Twenty-three officers get 156 years each for their role in Sao Paulo’s Carandiru prison revolt that left 111 dead.

Carandiru Prison - File Photo
The Carandiru prison, which was Latin America's biggest prison with 8,000 inmates, was demolished in 2002 [AP]

A court in Brazil has sentenced 23 police officers to 156 years in jail each for their role in the killing of 111 inmates during the country’s deadliest prison uprising in 1992.

Judge Jose Augusto Marzagao on Sunday sentenced the 23 from among 26 officers on trial before the Sao Paulo state tribunal. Three others were acquitted and dozens more will be tried in the coming months.

But under Brazilian law, no one can serve more than 30 years in prison.

The officers had originally been charged with killing 15 inmates in Sao Paulo’s Carandiru prison, but prosecutors said that two of those prisoners were stabbed to death by fellow inmates.

The officers, most of them now retired, are free pending the outcome of their appeal.

The defence, which argued that the police officers fired in self-defence after being threatened and assaulted by the prisoners, said it would appeal.

None of the officers involved in the operation, which came to be known as the “Carandiru massacre”, were harmed. In addition to the 111 prisoners killed, about 87 others were wounded.

Survivors accused police of firing on inmates who had already surrendered or were hiding in their cells.

Authorities initially claimed the police were trying to break up a fight between prisoners who had seized control of one of the cell blocks.

Tampering of evidence

But evidence uncovered later suggested military police had shot prisoners, and then destroyed evidence which could have determined individual responsibility for the killings.

The commanding officer of the operation, Colonel Ubiratan Guimaraes, was initially sentenced to 632 years in jail for his mishandling of the revolt and the subsequent killings.

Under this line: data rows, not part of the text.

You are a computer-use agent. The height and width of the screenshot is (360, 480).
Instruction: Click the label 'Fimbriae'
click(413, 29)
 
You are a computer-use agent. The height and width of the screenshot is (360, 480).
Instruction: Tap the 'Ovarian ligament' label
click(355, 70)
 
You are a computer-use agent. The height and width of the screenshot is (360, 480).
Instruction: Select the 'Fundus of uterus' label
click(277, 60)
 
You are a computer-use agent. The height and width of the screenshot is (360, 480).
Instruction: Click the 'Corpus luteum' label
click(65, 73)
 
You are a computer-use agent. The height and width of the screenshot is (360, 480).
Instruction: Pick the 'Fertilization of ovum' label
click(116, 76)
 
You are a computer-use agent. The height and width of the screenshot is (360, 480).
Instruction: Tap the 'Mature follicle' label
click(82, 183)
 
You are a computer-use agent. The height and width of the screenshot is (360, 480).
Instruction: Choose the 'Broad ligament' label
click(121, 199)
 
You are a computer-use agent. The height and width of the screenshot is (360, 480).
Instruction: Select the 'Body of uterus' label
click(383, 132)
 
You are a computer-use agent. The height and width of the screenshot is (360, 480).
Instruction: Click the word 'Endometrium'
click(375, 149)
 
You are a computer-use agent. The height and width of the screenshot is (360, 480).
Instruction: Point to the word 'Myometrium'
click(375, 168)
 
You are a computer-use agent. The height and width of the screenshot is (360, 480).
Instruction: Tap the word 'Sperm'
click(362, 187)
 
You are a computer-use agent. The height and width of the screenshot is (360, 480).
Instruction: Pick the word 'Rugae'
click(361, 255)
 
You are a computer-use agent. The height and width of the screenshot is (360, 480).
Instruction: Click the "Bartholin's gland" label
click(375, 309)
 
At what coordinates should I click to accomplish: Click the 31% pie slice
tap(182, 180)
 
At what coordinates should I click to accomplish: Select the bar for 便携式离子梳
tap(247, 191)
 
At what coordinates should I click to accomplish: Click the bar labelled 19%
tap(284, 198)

But in 2006, a court voided the conviction because of mistrial claims.

Later that year, Guimaraes was found dead in his apartment under mysterious circumstances.

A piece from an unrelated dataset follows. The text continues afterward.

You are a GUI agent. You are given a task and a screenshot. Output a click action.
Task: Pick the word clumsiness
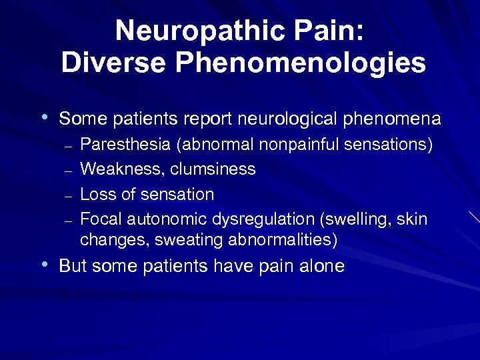tap(213, 169)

The massacre in what was then Latin America’s biggest prison, with 8,000 inmates, sparked outrage among inmates, and prosecutors said it was a key factor in the emergence of a criminal gang known as First Command of the Capital (PCC) in 1993.

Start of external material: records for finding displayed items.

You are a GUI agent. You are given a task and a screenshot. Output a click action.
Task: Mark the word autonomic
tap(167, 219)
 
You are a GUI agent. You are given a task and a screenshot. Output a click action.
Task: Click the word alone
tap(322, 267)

The PCC is believed to have ordered the death of the director of the prison at the time, Jose Ismael Pedrosa.

From the prison, PCC bosses organised a series of assaults on police stations and other buildings that left more than 170 people dead and paralysed Sao Paulo for four days in May 2006.

The unrest eventually spread to other cities, and scores of suspected criminals were gunned down in a subsequent wave of police reprisal attacks.

Late last year, the PCC was also blamed for a wave of police killings and bus burnings.

The Carandiru prison was demolished in 2002.